▸ **PROVIDED INFORMATION**

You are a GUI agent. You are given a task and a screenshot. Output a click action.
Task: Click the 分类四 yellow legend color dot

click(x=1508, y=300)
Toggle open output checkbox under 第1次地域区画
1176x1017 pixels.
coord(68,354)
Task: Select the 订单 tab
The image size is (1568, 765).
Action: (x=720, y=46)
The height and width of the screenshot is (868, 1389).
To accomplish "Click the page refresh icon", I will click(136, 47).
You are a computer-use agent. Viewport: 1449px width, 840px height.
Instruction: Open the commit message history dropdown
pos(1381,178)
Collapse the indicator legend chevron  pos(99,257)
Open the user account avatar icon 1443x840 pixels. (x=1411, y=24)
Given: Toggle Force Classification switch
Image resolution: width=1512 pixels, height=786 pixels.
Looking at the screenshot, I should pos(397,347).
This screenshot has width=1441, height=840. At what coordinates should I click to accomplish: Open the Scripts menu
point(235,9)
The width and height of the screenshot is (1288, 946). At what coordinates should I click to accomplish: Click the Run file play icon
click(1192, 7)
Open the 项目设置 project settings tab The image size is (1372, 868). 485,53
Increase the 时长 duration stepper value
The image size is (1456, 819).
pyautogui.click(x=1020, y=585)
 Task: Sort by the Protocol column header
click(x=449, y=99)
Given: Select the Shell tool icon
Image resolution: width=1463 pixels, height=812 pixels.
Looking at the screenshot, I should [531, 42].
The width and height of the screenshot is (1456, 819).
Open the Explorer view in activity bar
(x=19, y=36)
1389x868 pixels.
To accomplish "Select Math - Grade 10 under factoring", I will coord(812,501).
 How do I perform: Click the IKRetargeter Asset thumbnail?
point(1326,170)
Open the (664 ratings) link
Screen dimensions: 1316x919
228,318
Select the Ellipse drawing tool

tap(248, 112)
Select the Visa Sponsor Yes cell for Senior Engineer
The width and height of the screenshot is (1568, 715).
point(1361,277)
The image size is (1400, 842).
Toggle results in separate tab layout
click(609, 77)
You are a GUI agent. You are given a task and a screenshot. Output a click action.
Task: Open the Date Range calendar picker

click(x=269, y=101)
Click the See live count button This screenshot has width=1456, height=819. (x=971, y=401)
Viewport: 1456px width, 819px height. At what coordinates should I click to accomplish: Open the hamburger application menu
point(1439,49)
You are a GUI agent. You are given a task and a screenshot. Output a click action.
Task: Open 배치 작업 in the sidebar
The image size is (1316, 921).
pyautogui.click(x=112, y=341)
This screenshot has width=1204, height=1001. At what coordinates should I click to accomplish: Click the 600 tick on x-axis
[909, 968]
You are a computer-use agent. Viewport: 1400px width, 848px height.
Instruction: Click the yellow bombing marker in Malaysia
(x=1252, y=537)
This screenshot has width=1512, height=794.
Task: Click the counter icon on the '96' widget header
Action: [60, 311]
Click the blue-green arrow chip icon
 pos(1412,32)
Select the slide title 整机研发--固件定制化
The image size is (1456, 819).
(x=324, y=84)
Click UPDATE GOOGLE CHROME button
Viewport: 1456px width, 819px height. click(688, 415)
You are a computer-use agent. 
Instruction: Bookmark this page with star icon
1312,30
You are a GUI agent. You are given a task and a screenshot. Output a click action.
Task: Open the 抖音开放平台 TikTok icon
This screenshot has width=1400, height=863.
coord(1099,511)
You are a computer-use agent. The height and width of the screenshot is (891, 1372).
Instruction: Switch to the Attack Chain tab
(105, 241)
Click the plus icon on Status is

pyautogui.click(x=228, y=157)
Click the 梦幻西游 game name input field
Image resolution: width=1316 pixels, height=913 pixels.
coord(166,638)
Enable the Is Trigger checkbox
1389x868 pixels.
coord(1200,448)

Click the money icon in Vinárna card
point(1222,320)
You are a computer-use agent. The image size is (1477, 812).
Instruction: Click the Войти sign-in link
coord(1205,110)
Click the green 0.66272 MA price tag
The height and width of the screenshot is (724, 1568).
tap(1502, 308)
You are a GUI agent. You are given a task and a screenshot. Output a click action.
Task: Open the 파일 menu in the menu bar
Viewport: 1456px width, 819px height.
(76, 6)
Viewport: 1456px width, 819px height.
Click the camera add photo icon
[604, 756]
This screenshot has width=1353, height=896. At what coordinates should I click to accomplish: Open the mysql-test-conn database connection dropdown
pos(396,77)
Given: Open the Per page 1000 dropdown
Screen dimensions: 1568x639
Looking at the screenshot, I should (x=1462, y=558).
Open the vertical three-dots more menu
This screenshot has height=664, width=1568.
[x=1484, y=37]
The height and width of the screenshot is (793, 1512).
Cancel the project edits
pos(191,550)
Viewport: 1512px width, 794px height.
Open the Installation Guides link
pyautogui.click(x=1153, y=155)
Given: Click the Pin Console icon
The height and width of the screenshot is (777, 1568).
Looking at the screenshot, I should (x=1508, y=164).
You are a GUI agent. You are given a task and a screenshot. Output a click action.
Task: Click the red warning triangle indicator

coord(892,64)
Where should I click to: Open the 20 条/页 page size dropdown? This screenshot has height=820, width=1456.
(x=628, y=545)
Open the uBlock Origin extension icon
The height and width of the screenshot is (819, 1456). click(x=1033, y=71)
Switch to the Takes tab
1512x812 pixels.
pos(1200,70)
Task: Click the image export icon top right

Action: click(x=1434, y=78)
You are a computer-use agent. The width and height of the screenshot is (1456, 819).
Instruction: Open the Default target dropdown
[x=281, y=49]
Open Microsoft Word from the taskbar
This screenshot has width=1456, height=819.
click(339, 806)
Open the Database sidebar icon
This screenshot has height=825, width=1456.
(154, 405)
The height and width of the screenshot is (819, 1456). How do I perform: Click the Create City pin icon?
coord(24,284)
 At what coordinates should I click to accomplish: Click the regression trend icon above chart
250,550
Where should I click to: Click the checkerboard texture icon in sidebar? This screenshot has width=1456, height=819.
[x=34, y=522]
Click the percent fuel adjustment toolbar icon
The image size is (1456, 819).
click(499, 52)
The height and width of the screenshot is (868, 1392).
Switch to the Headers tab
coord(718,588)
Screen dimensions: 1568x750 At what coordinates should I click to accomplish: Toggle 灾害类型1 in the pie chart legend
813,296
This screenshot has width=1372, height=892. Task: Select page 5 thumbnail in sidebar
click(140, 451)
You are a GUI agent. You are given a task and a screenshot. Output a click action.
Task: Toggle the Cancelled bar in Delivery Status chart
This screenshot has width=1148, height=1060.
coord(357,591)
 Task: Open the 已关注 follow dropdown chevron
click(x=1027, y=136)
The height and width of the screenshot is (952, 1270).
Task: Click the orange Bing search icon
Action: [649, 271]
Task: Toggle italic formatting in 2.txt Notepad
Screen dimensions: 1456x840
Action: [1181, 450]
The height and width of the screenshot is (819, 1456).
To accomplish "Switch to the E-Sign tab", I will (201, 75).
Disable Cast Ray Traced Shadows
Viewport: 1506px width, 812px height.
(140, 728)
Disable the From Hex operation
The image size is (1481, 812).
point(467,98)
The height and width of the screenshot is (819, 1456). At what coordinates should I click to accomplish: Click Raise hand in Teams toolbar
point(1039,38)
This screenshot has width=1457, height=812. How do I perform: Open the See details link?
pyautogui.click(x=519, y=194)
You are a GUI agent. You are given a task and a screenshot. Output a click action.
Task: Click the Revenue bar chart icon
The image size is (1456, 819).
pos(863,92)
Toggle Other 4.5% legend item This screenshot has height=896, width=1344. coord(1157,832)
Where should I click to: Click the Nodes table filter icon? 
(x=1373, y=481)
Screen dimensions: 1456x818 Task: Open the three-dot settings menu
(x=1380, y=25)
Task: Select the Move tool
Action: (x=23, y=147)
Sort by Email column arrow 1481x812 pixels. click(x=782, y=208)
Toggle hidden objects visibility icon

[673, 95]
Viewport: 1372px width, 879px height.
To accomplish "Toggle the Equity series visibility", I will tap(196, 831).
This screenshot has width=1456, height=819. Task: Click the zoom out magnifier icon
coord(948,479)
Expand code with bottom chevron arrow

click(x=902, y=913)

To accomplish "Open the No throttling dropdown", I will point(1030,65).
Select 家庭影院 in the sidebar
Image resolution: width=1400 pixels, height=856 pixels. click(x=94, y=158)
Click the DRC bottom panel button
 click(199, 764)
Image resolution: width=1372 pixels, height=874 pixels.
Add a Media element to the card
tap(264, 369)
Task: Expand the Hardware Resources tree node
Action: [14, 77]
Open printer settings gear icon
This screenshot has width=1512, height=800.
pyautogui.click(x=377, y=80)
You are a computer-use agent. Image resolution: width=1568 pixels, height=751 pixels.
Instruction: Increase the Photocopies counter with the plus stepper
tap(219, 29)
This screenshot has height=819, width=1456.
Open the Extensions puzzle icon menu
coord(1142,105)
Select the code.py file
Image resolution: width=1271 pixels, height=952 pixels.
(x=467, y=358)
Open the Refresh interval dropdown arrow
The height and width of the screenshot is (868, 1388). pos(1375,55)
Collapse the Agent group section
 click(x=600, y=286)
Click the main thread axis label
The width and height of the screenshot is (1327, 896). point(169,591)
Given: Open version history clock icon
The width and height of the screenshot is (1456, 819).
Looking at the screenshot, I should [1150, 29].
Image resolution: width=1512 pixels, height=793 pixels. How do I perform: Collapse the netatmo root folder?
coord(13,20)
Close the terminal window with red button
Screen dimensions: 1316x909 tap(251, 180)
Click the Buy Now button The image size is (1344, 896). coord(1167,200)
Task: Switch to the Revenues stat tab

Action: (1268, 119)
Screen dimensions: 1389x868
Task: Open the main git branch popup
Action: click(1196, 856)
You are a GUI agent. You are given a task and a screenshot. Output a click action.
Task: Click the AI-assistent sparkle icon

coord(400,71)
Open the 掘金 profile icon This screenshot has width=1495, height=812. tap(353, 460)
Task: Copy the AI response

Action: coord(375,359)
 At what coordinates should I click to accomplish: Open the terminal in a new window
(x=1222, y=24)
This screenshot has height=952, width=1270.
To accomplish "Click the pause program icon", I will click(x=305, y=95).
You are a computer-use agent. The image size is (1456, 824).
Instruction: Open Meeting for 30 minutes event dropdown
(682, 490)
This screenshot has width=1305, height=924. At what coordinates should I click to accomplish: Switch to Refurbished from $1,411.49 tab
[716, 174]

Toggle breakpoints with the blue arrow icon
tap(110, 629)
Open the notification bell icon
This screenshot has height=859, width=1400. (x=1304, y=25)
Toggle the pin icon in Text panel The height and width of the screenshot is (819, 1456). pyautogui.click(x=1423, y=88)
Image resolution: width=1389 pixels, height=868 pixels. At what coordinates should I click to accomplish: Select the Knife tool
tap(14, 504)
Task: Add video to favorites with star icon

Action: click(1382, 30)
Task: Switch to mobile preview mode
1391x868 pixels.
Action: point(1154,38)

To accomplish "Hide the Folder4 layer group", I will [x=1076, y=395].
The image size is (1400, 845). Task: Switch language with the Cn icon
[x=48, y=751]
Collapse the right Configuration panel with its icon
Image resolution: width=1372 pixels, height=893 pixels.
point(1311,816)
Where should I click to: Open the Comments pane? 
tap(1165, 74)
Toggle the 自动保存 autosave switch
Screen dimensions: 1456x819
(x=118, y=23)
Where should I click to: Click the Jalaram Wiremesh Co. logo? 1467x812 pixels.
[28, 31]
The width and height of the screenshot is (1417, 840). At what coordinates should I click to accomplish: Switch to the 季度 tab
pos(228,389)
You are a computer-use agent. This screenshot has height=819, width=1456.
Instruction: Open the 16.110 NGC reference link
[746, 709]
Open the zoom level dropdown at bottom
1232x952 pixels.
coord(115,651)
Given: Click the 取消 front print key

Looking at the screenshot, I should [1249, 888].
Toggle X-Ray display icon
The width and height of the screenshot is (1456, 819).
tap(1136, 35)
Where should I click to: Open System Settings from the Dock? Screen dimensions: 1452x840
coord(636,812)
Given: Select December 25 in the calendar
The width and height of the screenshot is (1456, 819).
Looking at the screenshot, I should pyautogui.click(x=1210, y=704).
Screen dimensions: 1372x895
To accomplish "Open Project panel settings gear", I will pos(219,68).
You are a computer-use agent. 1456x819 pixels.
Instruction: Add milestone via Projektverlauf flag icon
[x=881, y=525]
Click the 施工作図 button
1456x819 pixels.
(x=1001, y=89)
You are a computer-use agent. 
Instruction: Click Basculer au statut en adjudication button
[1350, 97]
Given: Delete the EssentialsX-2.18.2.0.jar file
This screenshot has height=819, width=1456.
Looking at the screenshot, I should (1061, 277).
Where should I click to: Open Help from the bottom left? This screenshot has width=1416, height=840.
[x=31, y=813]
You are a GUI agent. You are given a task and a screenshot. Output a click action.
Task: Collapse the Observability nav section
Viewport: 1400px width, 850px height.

▸ **TASK ITEM**
Within the data above, how many lines contain "under"? Respond with the tally alone.

▸ **OUTPUT OF THE EXERCISE**
2